◆ **What is expected**
Give the lines from the line with "You are a GUI" up to and including the line with "click(x=1246, y=43)" as a Markdown table with two columns, Row and Line, numbering each one and leaving out blank lines and pictures.

◆ **Exercise inputs**
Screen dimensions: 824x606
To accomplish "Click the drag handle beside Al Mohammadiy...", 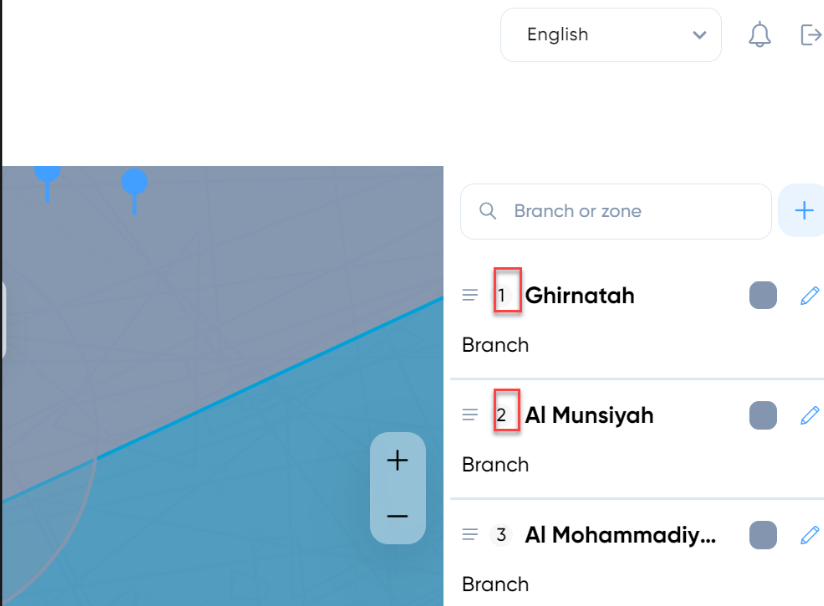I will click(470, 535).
--
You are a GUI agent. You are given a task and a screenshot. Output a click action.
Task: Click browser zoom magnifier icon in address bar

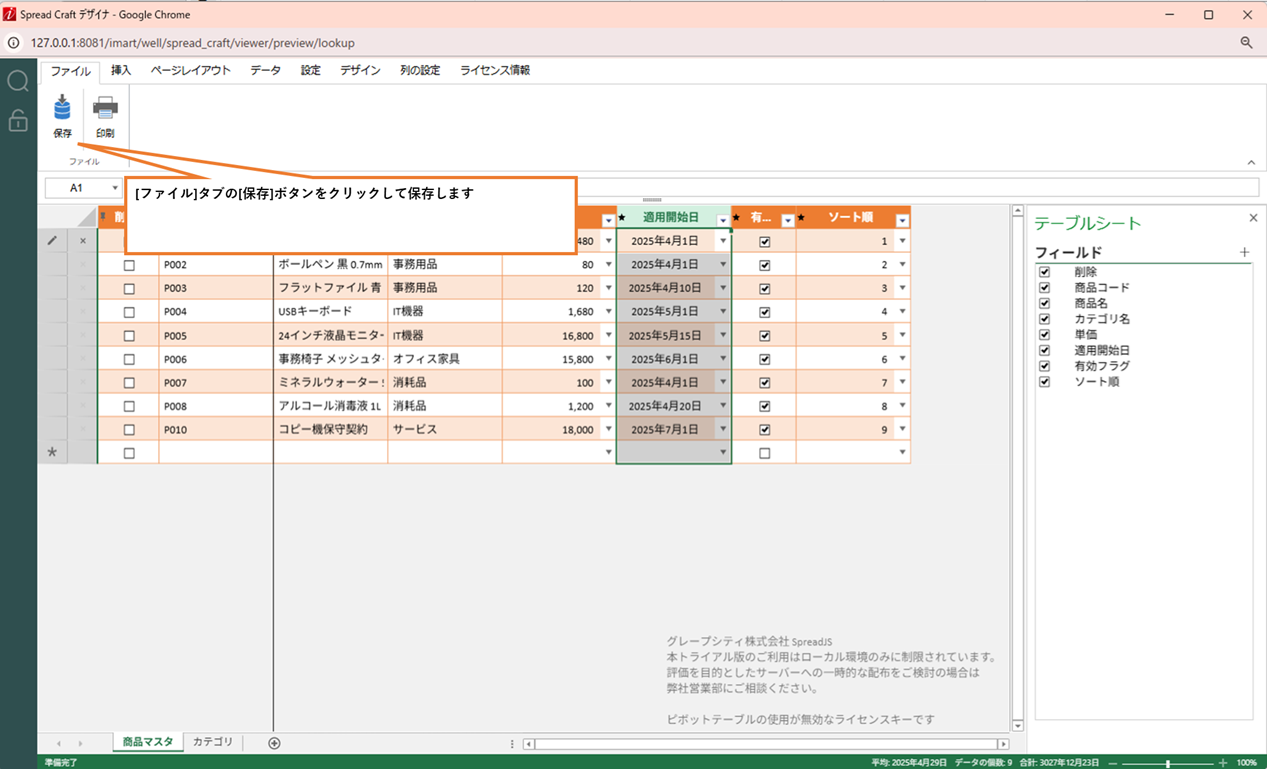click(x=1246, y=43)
...
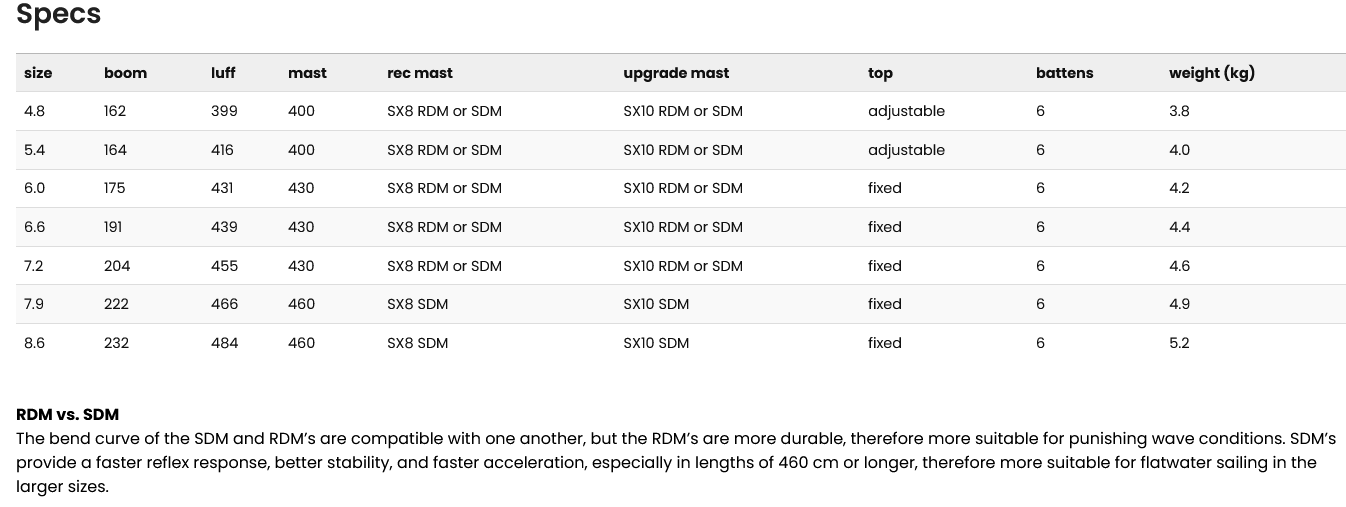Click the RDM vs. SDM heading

◆ **Written solution**
| Row | Line |
|---|---|
| 1 | You are a GUI agent. You are given a task and a screenshot. Output a click action. |
| 2 | Task: Click browser zoom magnifier icon in address bar |
| 3 | click(x=1246, y=43) |